The word governing in the NASB is the Greek word huperecho that means “to hold above, to rise above, to be superior.”

The Greek word exousia interpreted as authorities in the NASB means “power to act, authority.”

The term exousia does not refer to human authority but rather spiritual. The adjective higher was used by Paul to distinguish exousia from that which is merely human.

It is to those in higher lawful authority to which all souls are to be subject. The point of conflict comes when people associate the word ‘governing‘ with secular government.

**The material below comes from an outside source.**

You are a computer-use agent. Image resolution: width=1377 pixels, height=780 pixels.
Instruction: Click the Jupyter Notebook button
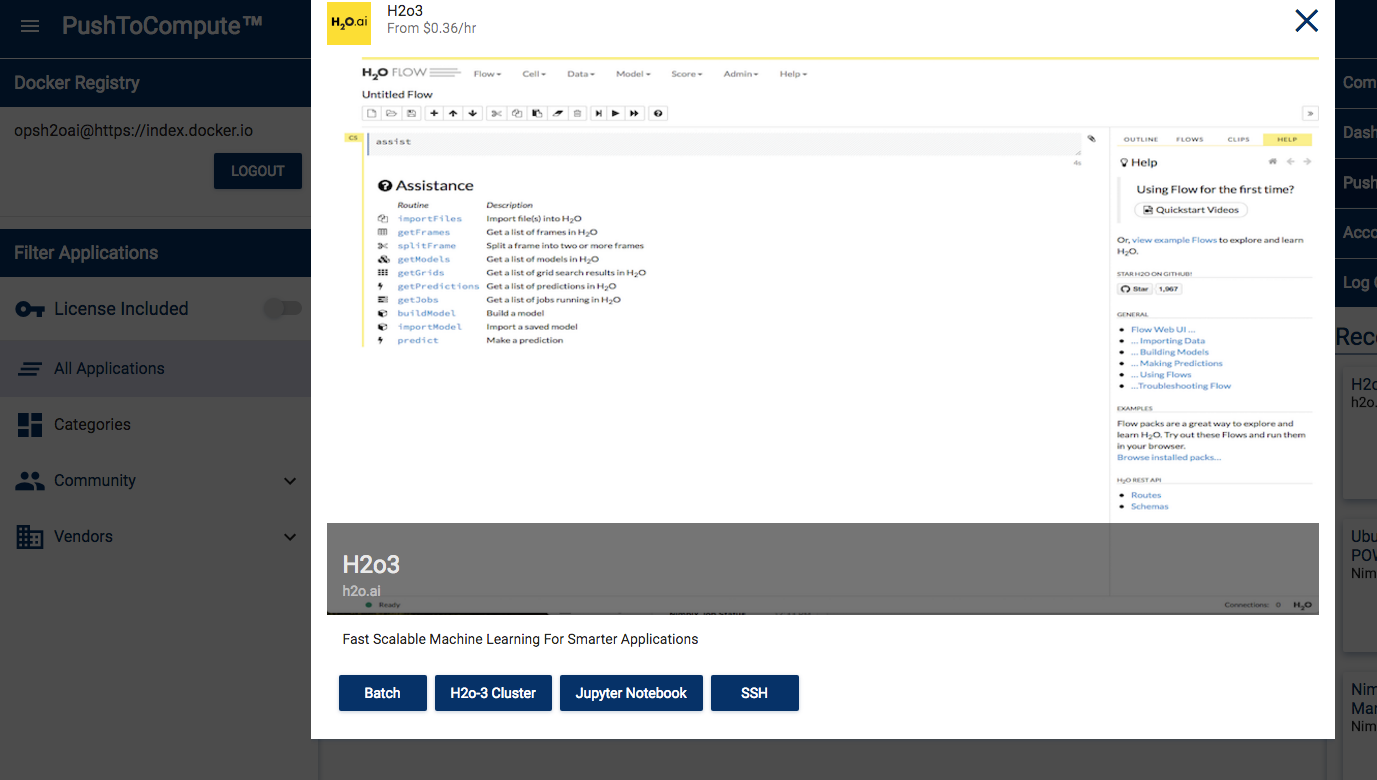click(631, 693)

The context of this verse has no connection to secular government.

In fact, a maxim of law states, “The power which is derived cannot be greater than that from which it is derived.” This means that government elected by the people, which gets its power or authority to govern from the people who elected it, can never have greater power or authority than that which the people possess. That means that an elected, lawful, government must be in subjection to the will of the people. To do otherwise would mean that we make ourselves subservient to a thing of our own creation.

Secular government is an entity that we created. Yet we have come to expect it to care for us. As an entity of our creation, it differs from the organizational government that Jesus established for those people he has called to assemble as his kingdom. Therefore, to misinterpret this verse is idolatry.

I am reminded of Peter’s words in:

Acts 5:29 Then Peter and the other apostles answered and said, We ought to obey God rather than men.